In their 165 page document on Clean Growth Strategy there is just a brief mention of heat decarbonisation on page 82:

The Future of Heat Decarbonisation

Heating our homes, businesses and industry accounts for nearly half of all energy use in the UK and a third of our carbon emissions. Nearly 70% of our heat is produced from natural gas. Meeting our target of reducing emissions by at least 80% by 2050 implies decarbonising nearly all heat in buildings and most industrial processes. Reducing the demand for heat through improved energy efficiency will have an important role to play but will not by itself suffice to meet our 2050 target.

We need to lay the groundwork in this Parliament to set up decisions in the first half of the next decade about the long term future of heat. The demands on our energy infrastructure will change as low carbon heating technologies take over from fossil fuels, with a greater dependence on electricity and potentially new infrastructure needed for system balancing and the generation of low carbon gases. Supply chains will need time to grow to provide products and services consumers across the country will need.

There is a range of low carbon heating technologies with the potential to support the scale of change needed. These include the electrification of heating with households moving away from gas or oil boilers, to electric heat pumps; decarbonising the gas grid by substituting natural gas with low carbon gases like biogas and hydrogen; and heat networks (which are likely to be particularly effective in dense urban areas). At present, it is not clear which approach will work best at scale and offer the most cost-effective, long term answer. We will work with industry, network operators, manufacturers, and consumers to achieve a clear and shared understanding of the potential as well as the costs and benefits and implications of different pathways for the long term decarbonisation of heat. This includes modelling the costs and benefits of different approaches, establishing the likely level of change for households and demands on the electricity grid building on the work of others in this field.

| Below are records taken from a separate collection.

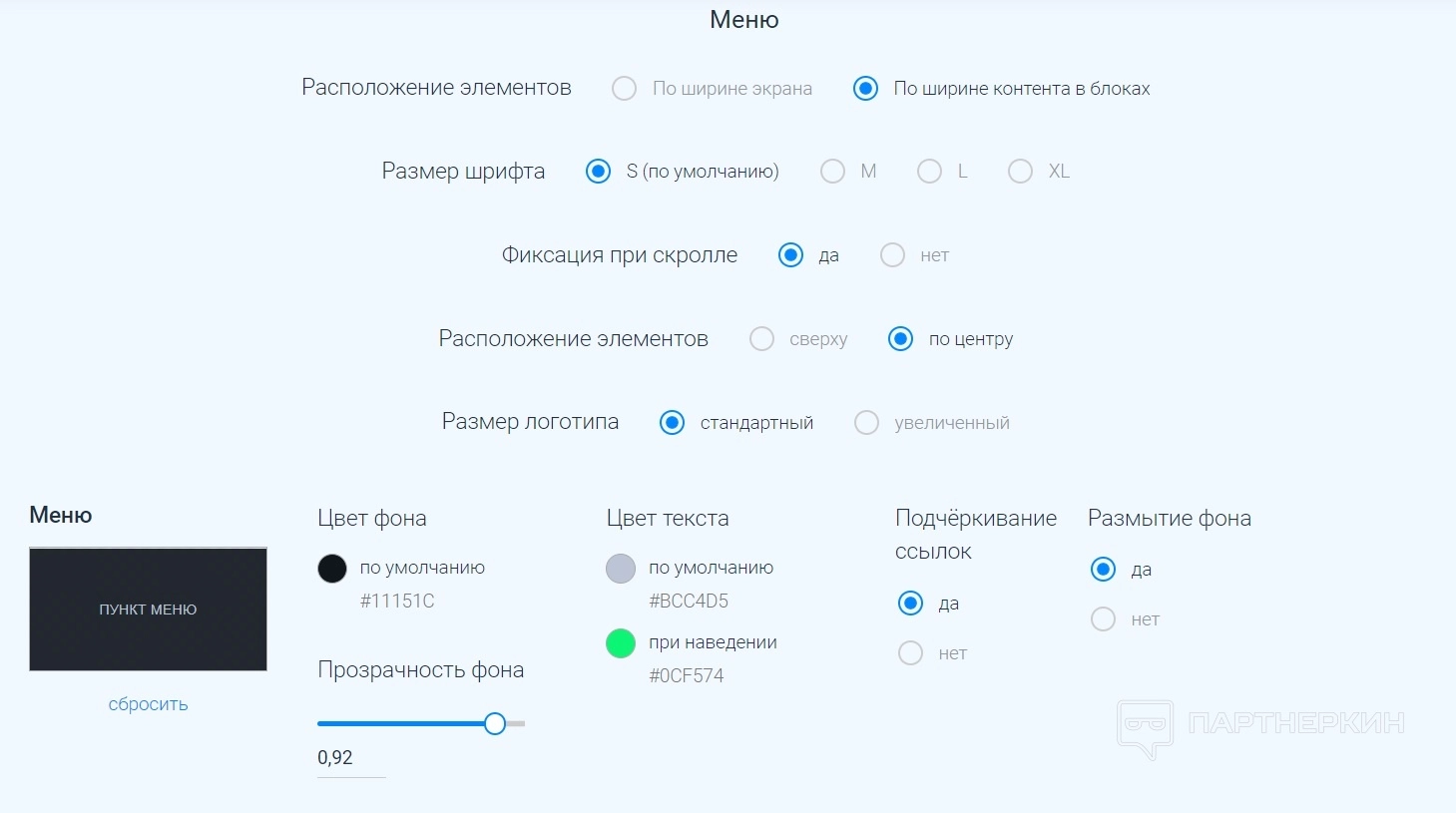Disable link underline by selecting 'нет'
The height and width of the screenshot is (813, 1456).
click(911, 653)
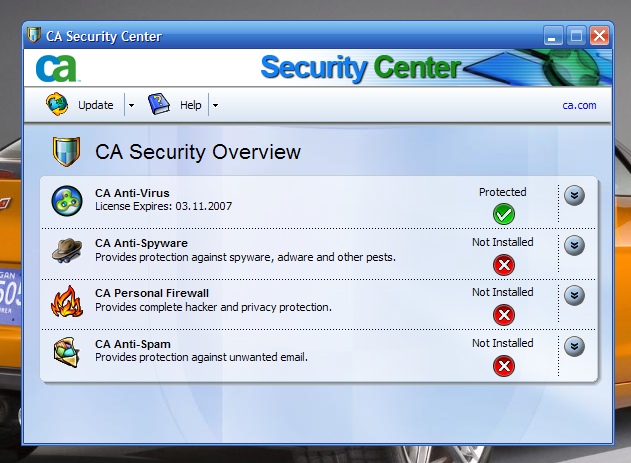Click the shield icon beside CA Security Overview
Viewport: 631px width, 463px height.
66,153
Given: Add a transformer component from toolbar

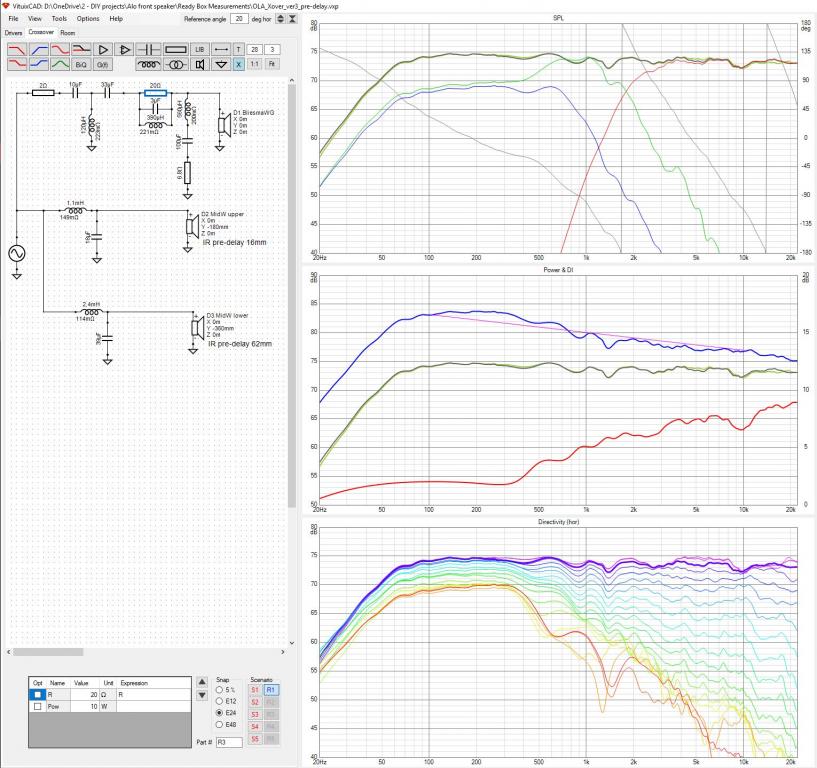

Government has commissioned research into different heat demand scenarios, the use of hydrogen, what changes might be needed to the electricity grid in response to large scale uptake of heat pumps, the role that bioenergy might play in decarbonising heat and international activity. We plan to publish initial findings from a number of studies later this year, and a full report on our review of the evidence by summer 2018.

Surprising indecision

It is very surprising that BEIS says, “At present, it is not clear which approach will work best at scale and offer the most cost-effective, long term answer”, when considering the move away from burning fossil fuels to electrification of heat with heat pumps, or “substituting natural gas with low carbon gases like biogas and hydrogen”.

Biogas is a carbon compound and releases CO2 on combustion.

Hydrogen releases no CO2 on combustion, but requires the release of CO2 when being generated (and the costs of Carbon Capture and Storage are huge and unknown, as the technology has not yet been proven at scale).

There is a very clear route to decarbonising heating

The UK has made good progress on decarbonising the National Grid. However, it has only made very limited progress on decarbonising heating and cooling which still relies largely on combustion of gas, coal, oil and biomass to generate heat.

Combustion of carbon compounds releases CO2.

There is a well proven alternative to combustion based on heat transfer and heat storage in the ground between summer and winter: ground source heat pumps.